Aujourd’hui, la confrontation entre Israël et l’Iran atteint un niveau inédit avec les frappes américaines sur des sites nucléaires. En France, comme en Europe, nous devons pouvoir nourrir le débat public sur des bases solides, factuelles et crédibles.
Les campagnes de désinformation se multiplient, sans doute à une ampleur inédite depuis les mensonges et les erreurs de 2003 en Irak. Dans ce contexte, nos démocraties ne peuvent se permettre l’aveuglement.
Les intérêts stratégiques de la France et de l’Europe sont directement concernés. Il faut enrayer la fabrique du consentement du recours à la force, empêcher le suivisme des Européens, qui nuit très directement à nos intérêts : le droit, le droit international doit l’emporter.
Ce que nous voyons, c’est une décision unilatérale israélienne de recourir à la force au moment où les Iraniens et les Américains avaient repris les négociations. Une nouvelle offensive s’inscrivant dans la logique guerrière adoptée par Israël depuis un an, visant aussi à détourner l’attention internationale de ce qui se passe à Gaza.
Face à ces manœuvres, la France doit agir pour revenir à une gestion diplomatique du dossier nucléaire iranien, la seule voie possible pour ne pas plonger la région dans davantage de chaos.

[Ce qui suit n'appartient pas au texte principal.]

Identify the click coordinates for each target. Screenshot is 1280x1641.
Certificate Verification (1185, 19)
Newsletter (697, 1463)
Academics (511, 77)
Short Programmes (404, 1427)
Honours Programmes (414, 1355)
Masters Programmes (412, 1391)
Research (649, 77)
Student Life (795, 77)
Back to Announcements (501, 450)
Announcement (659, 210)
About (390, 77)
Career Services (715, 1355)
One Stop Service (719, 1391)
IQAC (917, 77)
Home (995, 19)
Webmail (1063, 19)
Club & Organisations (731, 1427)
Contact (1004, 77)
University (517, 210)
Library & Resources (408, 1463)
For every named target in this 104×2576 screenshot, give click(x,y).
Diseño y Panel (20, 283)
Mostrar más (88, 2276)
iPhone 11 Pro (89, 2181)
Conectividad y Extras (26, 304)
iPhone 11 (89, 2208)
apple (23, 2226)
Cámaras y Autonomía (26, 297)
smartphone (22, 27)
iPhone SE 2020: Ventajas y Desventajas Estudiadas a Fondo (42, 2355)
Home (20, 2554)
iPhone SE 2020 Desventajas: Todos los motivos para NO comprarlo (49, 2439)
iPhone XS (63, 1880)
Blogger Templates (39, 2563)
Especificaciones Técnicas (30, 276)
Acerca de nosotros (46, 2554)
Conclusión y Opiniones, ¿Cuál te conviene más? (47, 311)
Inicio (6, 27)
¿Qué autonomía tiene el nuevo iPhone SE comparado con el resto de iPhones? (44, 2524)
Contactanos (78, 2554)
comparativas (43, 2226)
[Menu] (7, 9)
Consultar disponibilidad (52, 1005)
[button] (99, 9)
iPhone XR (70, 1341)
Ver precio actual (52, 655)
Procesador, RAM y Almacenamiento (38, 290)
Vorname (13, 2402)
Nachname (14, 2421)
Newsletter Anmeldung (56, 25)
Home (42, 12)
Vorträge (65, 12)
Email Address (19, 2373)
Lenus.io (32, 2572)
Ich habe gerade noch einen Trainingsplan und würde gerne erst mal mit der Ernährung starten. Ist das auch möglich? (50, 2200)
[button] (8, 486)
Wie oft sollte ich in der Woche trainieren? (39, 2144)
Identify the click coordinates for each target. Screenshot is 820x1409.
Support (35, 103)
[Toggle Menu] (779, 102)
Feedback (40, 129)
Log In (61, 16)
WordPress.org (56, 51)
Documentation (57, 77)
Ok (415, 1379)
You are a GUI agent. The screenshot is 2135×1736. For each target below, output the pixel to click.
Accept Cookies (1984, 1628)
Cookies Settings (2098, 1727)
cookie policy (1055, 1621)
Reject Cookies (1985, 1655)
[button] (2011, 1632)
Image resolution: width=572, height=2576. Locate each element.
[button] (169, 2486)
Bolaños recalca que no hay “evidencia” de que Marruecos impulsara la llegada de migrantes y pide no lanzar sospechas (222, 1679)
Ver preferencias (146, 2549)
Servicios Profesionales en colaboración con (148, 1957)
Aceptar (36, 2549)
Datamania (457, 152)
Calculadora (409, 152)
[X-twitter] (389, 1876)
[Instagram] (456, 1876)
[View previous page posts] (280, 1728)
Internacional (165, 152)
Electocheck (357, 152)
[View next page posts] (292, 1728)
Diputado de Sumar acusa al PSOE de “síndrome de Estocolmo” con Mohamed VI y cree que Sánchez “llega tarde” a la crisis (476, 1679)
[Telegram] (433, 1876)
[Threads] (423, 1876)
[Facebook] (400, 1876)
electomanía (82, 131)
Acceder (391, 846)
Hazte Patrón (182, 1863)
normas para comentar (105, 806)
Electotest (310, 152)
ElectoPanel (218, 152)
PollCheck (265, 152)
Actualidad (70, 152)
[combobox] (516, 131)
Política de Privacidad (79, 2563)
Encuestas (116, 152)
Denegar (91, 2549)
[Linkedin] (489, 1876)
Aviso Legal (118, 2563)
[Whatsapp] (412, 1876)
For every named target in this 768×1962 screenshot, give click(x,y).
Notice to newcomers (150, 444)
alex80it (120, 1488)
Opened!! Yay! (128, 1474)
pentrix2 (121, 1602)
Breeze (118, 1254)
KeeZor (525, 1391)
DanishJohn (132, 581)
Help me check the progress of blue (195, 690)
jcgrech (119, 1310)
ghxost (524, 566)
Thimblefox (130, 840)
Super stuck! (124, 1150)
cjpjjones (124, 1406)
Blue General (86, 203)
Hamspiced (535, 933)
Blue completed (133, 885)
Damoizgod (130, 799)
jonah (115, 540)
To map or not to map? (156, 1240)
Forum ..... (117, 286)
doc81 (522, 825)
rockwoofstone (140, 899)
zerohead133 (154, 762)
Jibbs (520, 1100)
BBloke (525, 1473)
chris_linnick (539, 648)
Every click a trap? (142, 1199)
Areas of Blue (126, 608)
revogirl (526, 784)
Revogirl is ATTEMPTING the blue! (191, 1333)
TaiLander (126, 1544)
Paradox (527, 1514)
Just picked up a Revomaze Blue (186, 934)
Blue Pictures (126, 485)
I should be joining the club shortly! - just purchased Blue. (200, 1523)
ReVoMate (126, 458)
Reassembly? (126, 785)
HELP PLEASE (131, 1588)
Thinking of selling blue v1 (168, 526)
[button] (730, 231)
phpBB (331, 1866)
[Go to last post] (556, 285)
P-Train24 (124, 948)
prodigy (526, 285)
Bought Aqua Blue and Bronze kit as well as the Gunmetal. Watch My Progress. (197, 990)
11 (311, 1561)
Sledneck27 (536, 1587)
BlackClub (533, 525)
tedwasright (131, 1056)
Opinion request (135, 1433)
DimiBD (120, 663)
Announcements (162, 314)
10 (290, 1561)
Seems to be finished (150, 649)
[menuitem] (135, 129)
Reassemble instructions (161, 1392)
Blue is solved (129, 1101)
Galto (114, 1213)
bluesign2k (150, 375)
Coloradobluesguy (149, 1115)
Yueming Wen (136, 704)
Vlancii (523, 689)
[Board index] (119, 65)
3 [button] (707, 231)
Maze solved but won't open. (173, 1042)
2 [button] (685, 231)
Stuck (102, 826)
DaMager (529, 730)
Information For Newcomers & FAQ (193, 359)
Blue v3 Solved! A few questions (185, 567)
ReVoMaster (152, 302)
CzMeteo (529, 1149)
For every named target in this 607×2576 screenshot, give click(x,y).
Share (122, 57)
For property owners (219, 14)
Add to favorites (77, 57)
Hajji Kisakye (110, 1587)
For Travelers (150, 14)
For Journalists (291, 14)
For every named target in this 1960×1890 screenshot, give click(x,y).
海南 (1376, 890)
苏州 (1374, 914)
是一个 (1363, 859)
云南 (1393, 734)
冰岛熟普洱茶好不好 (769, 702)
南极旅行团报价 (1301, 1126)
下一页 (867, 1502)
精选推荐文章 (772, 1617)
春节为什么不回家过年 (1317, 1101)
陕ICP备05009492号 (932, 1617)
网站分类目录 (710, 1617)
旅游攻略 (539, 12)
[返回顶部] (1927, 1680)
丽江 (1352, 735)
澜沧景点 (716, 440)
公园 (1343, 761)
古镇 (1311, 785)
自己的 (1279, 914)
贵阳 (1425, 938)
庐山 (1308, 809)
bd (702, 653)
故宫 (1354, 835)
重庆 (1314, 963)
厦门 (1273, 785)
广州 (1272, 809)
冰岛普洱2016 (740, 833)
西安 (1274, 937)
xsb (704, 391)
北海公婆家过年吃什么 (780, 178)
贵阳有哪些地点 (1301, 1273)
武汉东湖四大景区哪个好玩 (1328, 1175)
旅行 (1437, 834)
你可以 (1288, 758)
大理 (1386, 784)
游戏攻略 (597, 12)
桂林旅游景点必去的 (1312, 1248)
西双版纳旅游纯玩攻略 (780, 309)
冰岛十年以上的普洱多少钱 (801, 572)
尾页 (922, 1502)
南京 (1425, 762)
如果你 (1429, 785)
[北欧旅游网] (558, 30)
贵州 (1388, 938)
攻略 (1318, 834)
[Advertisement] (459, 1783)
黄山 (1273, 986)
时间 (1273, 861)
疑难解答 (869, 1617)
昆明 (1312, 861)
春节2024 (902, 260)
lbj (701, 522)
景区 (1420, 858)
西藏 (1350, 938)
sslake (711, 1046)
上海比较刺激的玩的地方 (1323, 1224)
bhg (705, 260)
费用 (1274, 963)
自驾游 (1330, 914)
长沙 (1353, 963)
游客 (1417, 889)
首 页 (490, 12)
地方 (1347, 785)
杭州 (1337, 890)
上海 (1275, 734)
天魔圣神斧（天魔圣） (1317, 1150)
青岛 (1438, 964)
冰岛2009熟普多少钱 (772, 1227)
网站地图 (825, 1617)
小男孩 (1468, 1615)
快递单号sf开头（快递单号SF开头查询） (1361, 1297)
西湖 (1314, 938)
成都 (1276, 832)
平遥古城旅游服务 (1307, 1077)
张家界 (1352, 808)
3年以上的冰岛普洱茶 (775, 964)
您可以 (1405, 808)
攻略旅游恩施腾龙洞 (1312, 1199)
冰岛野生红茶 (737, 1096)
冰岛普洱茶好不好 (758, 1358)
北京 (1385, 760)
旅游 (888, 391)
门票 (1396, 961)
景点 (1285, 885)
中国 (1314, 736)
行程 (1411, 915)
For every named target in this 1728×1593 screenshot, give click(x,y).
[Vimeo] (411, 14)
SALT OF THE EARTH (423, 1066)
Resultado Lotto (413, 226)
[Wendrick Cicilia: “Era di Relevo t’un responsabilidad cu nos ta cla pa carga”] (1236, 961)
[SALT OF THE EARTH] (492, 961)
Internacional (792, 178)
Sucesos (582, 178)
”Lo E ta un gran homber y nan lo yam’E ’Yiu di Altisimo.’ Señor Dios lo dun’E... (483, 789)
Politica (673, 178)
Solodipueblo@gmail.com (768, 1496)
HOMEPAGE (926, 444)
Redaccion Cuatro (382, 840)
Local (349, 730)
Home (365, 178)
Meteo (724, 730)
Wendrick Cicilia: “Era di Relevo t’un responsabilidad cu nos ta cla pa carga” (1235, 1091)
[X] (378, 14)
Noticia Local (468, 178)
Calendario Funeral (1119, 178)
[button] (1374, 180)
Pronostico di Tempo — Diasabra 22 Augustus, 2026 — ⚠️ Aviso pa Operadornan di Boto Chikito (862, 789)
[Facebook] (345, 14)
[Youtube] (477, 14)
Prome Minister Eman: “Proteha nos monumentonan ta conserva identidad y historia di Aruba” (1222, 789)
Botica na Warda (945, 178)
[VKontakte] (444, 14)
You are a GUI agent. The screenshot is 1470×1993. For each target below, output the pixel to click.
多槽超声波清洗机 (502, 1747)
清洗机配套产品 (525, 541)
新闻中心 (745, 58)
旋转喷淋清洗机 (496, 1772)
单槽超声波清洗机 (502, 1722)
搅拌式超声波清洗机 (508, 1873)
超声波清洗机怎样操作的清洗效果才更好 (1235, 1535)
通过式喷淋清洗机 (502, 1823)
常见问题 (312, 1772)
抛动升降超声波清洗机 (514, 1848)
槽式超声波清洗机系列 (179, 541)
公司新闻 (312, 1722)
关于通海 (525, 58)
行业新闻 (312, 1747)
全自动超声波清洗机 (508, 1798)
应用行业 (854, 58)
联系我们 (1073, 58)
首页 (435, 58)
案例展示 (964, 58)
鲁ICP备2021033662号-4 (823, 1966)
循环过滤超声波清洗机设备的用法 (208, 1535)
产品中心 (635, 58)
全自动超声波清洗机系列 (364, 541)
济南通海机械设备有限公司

La légitime défense anticipée invoquée par Israël constitue une lecture controversée du droit international. Elle repose sur l’idée d’un danger imminent, ce qui ne semble pas démontré dans le cas iranien. Le recours unilatéral à la force, sans saisine du Conseil de sécurité des Nations unies, et l’attaque contre un État signataire du TNP fragilisent durablement les régimes juridiques internationaux. Le fossé avec nos partenaires non-occidentaux est béant.
C’est pourquoi nous demandons que les services compétents de l’État puissent produire et rendre publique une évaluation nationale sur le programme nucléaire — et, le cas échéant, balistique — iranien, alors que des discussions bilatérales étaient encore en cours ces dernières semaines entre Américains et Iraniens.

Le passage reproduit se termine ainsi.